Nesse contexto, nos últimos anos, surgiram comunidades online que utilizam aplicativos como WhatsApp, Facebook e Zello como mecanismos de comunicação para operar fora das plataformas multinacionais, criando seus próprios canais e compensando os baixos ganhos pelas empresas multinacionais.
Em muitos casos, esses motoristas até abandonam plataformas como o Uber para trabalhar totalmente em suas próprias estruturas.
O Zello, em particular, é um aplicativo que permite transformar qualquer smartphone ou tablet em um walkie-talkie, usando o aplicativo de rádio PTT (“push-to-talk”) gratuito.

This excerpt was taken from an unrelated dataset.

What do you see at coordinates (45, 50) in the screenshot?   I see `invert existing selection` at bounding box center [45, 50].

Ele possibilita entrar em contato com outros de forma privada, mas, mais importante, também permite que os usuários entrem em grupos públicos.

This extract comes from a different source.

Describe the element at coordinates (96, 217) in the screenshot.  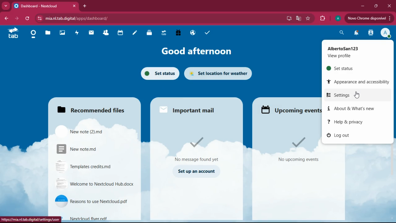
I see `file` at that location.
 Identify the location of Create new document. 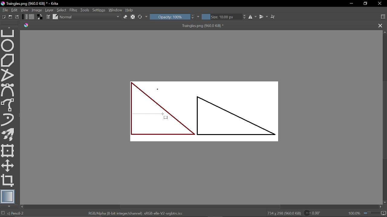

Entre os recursos do aplicativo, há streaming em tempo real, disponibilidade e status de contatos, grupos públicos e privados para até 6 mil usuários, notificações, compartilhamento de imagens e a capacidade de trabalhar em diferentes tipos e qualidades de conexões de internet.
Nessas plataformas de comunidades online emergentes, também há evidências de regras de governança. Elas incluem aspectos como códigos internos, mecanismos de exclusão de acesso e taxas a serem pagas para acessar os benefícios de mediação da plataforma da comunidade online.
Os membros dessas novas comunidades estão consolidando suas funções e ganhos por meio de referências e classificações anteriores em plataformas multinacionais mais estabelecidas.
Essas novas comunidades funcionam com base em parâmetros de confiança, recomendações boca a boca e envolvimento individual dos motoristas com os usuários. Os relacionamentos foram construídos principalmente enquanto os motoristas ainda trabalhavam nas plataformas multinacionais.
Da mesma forma, esses grupos de motoristas incluem intermediários externos, como porteiros em complexos de apartamentos, hotéis, bares e clubes que solicitam viagens em nome do passageiro.
Além disso, nessas comunidades existe uma estrutura proposital de mecanismos de segurança comunitária. Por exemplo, há sistemas de defesa contra ladrões de veículos, monitoramento contra policiais e outras autoridades com poder de multar. Há até mesmo atividades recreativas destinadas a fortalecer o vínculo e bem-estar do grupo.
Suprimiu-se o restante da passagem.